Un día habré bajado doce o trece escalones cuando noté que del otro extremo venía subiendo una pareja de mormones, biblia en mano. Era imposible que al pasar junto a ellos no te detuvieran e intentaran justificar su presencia allí… evangelizándote. Reconozco que me dejé llevar por la estupidez. En lugar de simplemente devolverme, me lancé hacia un lado y caminé por el pastizal que rodeaba la escalera, como yendo hacia el interior del cerro. No se trataba de desagrado ni nada de eso. Simplemente no estaba dispuesto a responder sus “buenas tardes, ¿conoce la palabra de…?” ni siquiera con un saludo. Me dejé conducir por un sendero que terminaba abruptamente, y de seguro desde abajo a ellos le debió haber parecido muy gracioso verme desaparecer devorado por los arbustos. Caí en la cuenta de mi deslucida actuación mientras me limpiaba las semillas, palitos y matas de pasto que se adosaron a mi ropa.

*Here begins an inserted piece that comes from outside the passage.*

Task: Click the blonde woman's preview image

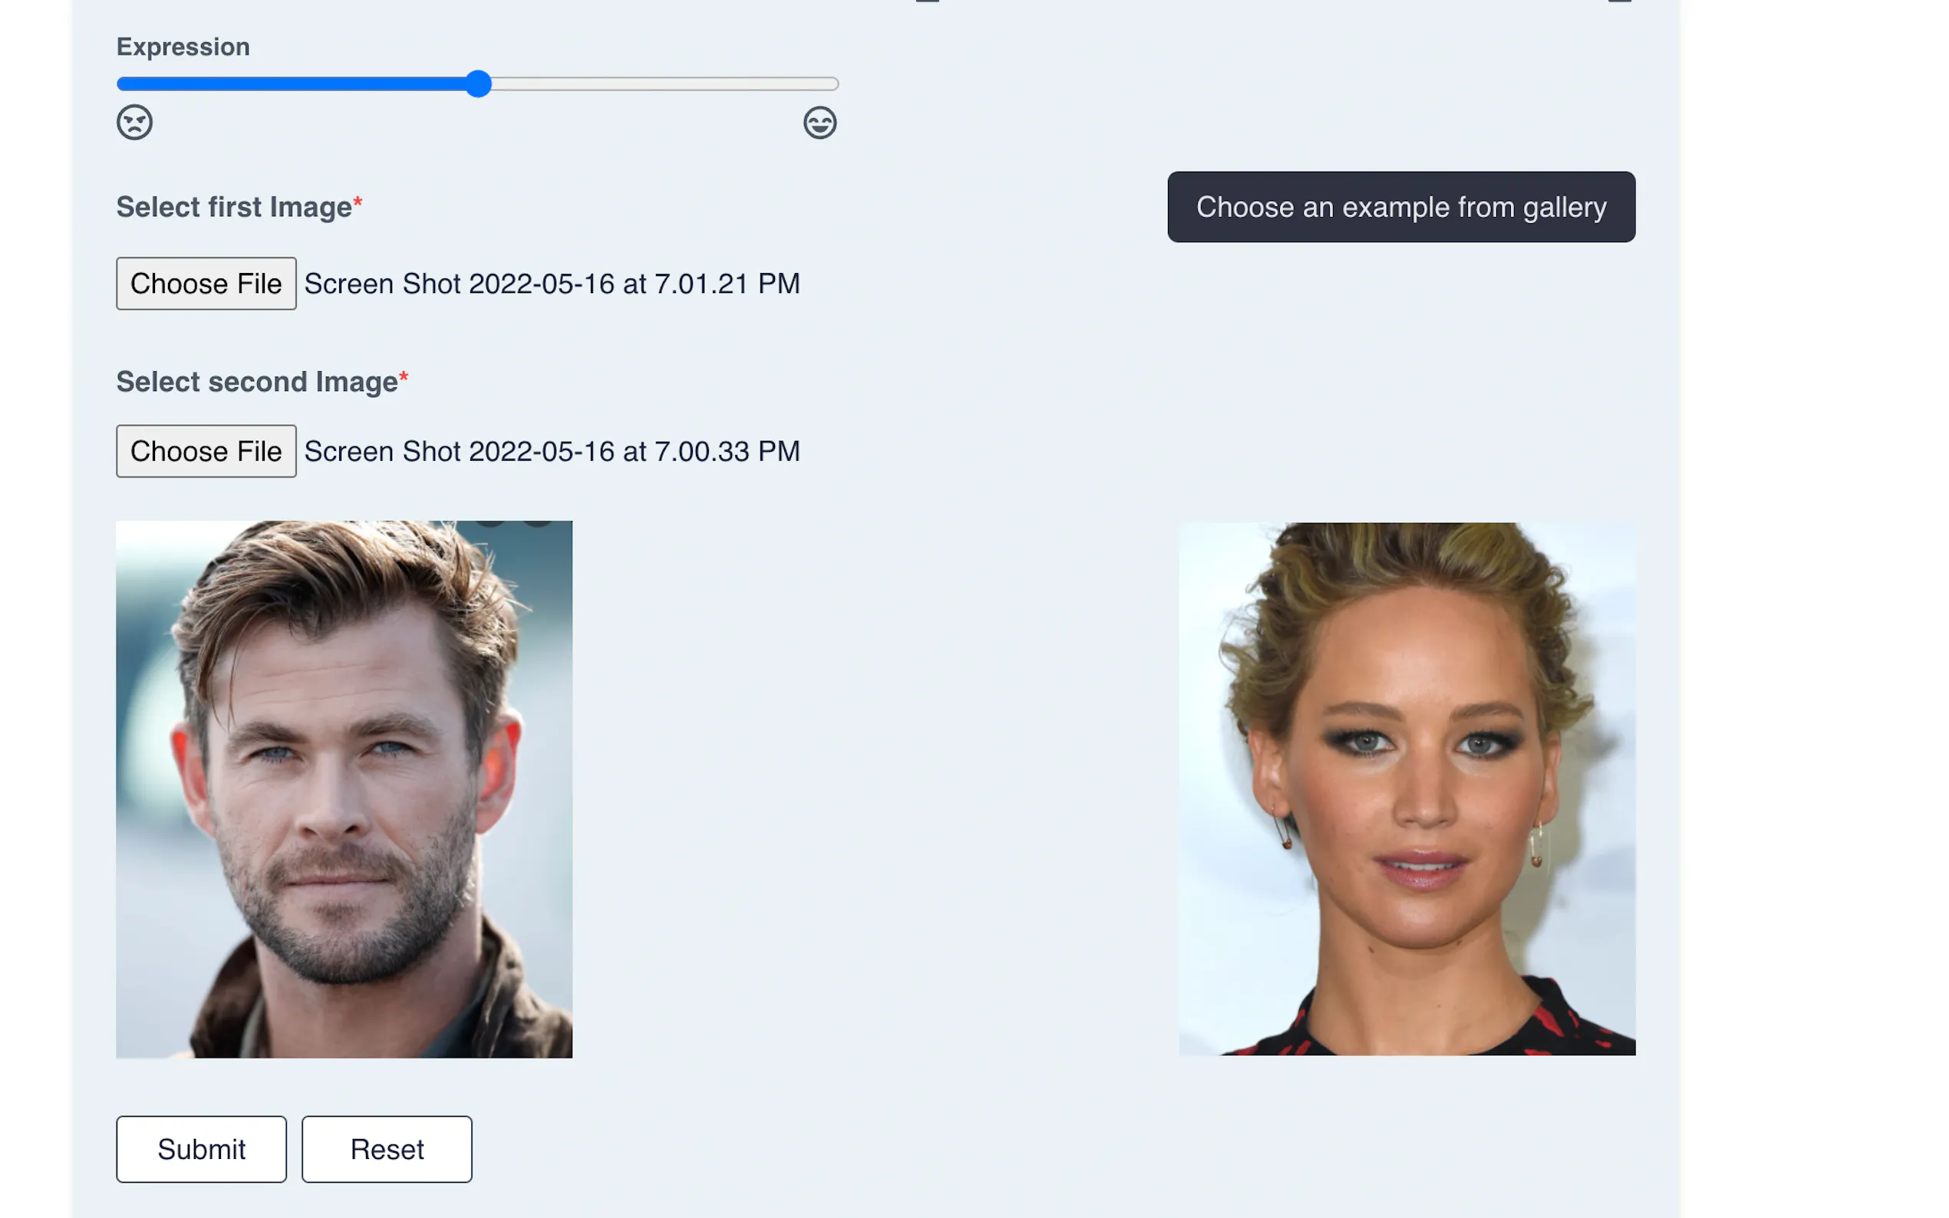Action: 1407,789
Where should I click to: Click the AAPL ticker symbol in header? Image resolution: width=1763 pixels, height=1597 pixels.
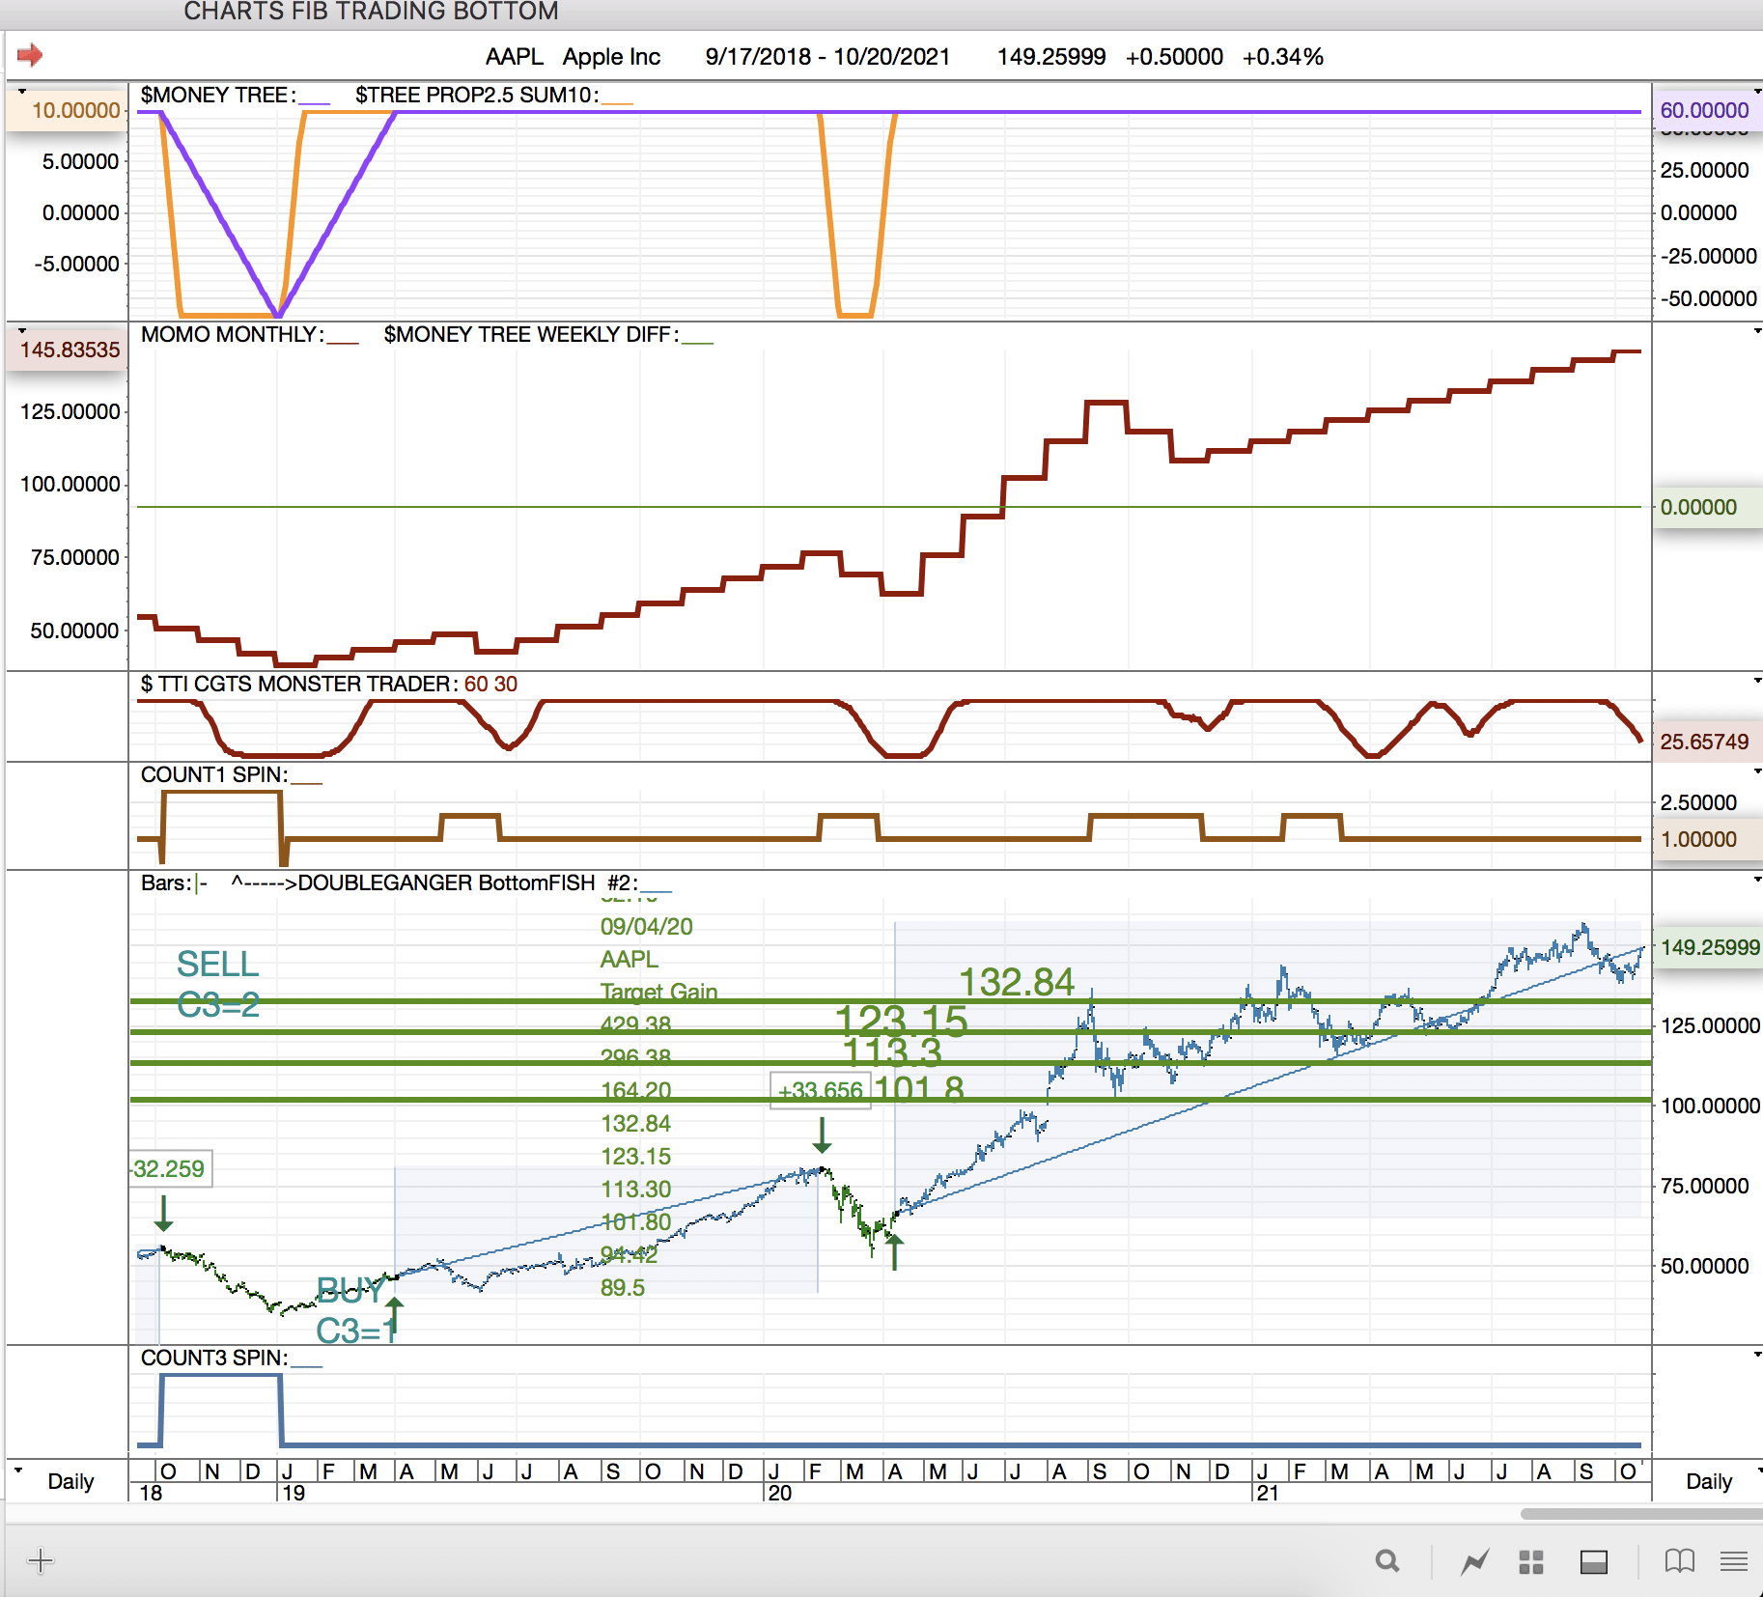pos(514,57)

Otra anécdota que recuerdo de dicha escalera fue la de la señora que sacaba a pasear todos los días sus dos perros. En realidad, los llevaba allí para que hicieran sus necesidades. Ignoro de qué raza serían los canes, pero es seguro que entre los dos hacían más peso que el de esa pobre señora. Una tarde iba a comenzar a subir la escalera cuando me percaté de la presencia de la pasea-perros. Se encontraba en una situación muy complicada: mientras el primer can tiraba con todas sus fuerzas hacia la parte alta –desde donde se escuchaban ladridos-, el otro perro lo hacía hacia abajo. En medio de los dos, la señora. Era tanta la energía que los animales usaban para imponer su voluntad, que por un momento temí que la desmembraran y que cada animal siguiera su propio camino tirando de una parte de ella. Incluso tuve ganas de escribir un relato sobre aquel asunto, luego lo olvidé…
Sin embargo, creo que la mejor historia que atesoro de esa escalera fue la de una mañana de primavera en la que regresaba a casa tras cubrir una protesta en el centro. No recuerdo bien por qué motivo, pero en un minuto decidí hacer una pausa en mi ascenso, y me encontré exactamente en el peldaño número treinta, es decir, justo en la mitad. Debía hacer el mismo recorrido tanto si deseaba llegar a la cima como si decidía regresar al punto de partida. Miré en dirección al centro de la ciudad, donde asomaban los últimos pisos de las torres más altas. En ese momento, una fuerte ráfaga de viento sacudió furiosamente las copas de los árboles aledaños, y algunos peldaños más arriba se formó un pequeño remolino a base de polvo y hojas secas. En el primer escalón de abajo de la escalera, dos gatos inmensos que jamás había visto maullaban enloquecidos. Pensé: esto debe significar algo, y me dispuse a continuar subiendo, con el extraño deseo de atravesar el remolino. Al escalón siguiente, sentí que pisé sobre algo blando. Un inmenso montículo de excremento se había interpuesto en mi camino. En silencio culpé a la señora de los perros. Cuando miré a mi alrededor, el remolino había desaparecido, al igual que los gatos de abajo. Lo único que me quedó fue un desagradable pastel bajo mi zapato, y claro, el resto de aquel maravilloso día primaveral.
Supongo que en algún momento hallaré el significado de tan singular episodio. Por lo pronto, les recomiendo que si un día andan en las proximidades del Cerro El Golf de Concepción, traten de dar con esa escalera, súbanla y prueben a tener su propia revelación.